**Exercise**
Start to finish, repeat the records exactly.

**Data for this exercise**
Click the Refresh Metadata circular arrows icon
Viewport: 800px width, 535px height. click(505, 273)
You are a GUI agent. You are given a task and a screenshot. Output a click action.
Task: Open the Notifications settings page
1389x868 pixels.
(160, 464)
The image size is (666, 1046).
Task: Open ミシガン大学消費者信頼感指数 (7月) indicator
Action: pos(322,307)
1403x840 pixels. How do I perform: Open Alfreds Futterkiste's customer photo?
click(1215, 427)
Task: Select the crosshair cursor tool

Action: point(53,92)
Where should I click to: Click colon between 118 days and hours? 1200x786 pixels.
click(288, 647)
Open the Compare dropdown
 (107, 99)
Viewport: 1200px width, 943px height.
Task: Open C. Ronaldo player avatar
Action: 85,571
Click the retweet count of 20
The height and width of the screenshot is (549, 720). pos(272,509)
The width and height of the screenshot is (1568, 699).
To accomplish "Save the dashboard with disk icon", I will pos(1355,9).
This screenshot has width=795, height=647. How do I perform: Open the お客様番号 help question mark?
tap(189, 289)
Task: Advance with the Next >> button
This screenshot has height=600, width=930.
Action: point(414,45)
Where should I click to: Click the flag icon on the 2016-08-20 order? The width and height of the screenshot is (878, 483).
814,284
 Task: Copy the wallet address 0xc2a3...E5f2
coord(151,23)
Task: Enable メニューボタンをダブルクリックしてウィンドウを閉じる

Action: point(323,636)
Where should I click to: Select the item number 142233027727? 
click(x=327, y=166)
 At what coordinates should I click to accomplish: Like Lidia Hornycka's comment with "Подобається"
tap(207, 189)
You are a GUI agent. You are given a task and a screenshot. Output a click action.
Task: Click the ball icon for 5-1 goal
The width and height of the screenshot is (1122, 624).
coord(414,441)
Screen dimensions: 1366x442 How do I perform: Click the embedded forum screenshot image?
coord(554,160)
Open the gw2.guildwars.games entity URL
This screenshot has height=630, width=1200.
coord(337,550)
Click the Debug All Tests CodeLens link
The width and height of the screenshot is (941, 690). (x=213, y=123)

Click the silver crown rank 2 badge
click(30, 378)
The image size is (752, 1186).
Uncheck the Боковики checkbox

**Expected answer**
Click the Refresh Metadata circular arrows icon
Viewport: 800px width, 535px height. click(505, 273)
You are a GUI agent. You are given a task and a screenshot. Output a click action.
Task: Open the Notifications settings page
1389x868 pixels.
(160, 464)
The image size is (666, 1046).
Task: Open ミシガン大学消費者信頼感指数 (7月) indicator
Action: pos(322,307)
1403x840 pixels. How do I perform: Open Alfreds Futterkiste's customer photo?
click(1215, 427)
Task: Select the crosshair cursor tool

Action: point(53,92)
Where should I click to: Click colon between 118 days and hours? 1200x786 pixels.
click(288, 647)
Open the Compare dropdown
 (107, 99)
Viewport: 1200px width, 943px height.
Task: Open C. Ronaldo player avatar
Action: 85,571
Click the retweet count of 20
The height and width of the screenshot is (549, 720). pos(272,509)
The width and height of the screenshot is (1568, 699).
To accomplish "Save the dashboard with disk icon", I will pos(1355,9).
This screenshot has width=795, height=647. How do I perform: Open the お客様番号 help question mark?
tap(189, 289)
Task: Advance with the Next >> button
This screenshot has height=600, width=930.
Action: point(414,45)
Where should I click to: Click the flag icon on the 2016-08-20 order? The width and height of the screenshot is (878, 483).
814,284
 Task: Copy the wallet address 0xc2a3...E5f2
coord(151,23)
Task: Enable メニューボタンをダブルクリックしてウィンドウを閉じる

Action: point(323,636)
Where should I click to: Select the item number 142233027727? 
click(x=327, y=166)
 At what coordinates should I click to accomplish: Like Lidia Hornycka's comment with "Подобається"
tap(207, 189)
You are a GUI agent. You are given a task and a screenshot. Output a click action.
Task: Click the ball icon for 5-1 goal
The width and height of the screenshot is (1122, 624).
coord(414,441)
Screen dimensions: 1366x442 How do I perform: Click the embedded forum screenshot image?
coord(554,160)
Open the gw2.guildwars.games entity URL
This screenshot has height=630, width=1200.
coord(337,550)
Click the Debug All Tests CodeLens link
The width and height of the screenshot is (941, 690). (x=213, y=123)

Click the silver crown rank 2 badge
click(30, 378)
The image size is (752, 1186).
Uncheck the Боковики checkbox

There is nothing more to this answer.